PROBLEM REQUIREMENTS:
Count the lines below that contain the word "agent", and give only that number.

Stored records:

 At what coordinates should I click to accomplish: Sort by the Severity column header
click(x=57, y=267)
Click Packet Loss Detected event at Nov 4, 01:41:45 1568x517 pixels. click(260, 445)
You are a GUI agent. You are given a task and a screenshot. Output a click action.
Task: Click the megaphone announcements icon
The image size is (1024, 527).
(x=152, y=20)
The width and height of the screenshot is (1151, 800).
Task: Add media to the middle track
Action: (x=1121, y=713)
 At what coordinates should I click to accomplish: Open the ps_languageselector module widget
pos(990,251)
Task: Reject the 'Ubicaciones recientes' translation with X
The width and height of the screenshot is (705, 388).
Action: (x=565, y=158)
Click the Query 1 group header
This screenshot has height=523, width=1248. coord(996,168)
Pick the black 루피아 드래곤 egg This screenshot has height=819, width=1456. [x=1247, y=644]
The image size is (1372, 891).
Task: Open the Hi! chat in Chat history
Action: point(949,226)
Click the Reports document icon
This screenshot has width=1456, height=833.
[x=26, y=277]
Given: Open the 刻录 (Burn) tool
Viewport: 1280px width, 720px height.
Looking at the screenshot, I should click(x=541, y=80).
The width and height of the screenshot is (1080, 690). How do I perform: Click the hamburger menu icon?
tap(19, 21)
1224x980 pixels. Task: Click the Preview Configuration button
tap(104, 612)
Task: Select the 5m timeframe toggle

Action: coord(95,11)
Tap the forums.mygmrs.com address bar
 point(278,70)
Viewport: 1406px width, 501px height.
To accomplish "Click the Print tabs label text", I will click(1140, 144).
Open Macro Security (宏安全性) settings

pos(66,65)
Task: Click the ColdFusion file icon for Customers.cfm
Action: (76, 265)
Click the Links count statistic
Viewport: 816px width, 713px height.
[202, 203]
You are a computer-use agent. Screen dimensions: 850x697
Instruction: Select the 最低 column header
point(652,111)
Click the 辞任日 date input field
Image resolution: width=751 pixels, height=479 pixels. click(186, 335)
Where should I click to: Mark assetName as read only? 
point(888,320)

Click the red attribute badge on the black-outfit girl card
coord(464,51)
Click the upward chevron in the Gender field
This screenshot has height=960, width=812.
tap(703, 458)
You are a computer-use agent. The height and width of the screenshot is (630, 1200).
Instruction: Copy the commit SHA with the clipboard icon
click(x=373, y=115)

SOLUTION:
3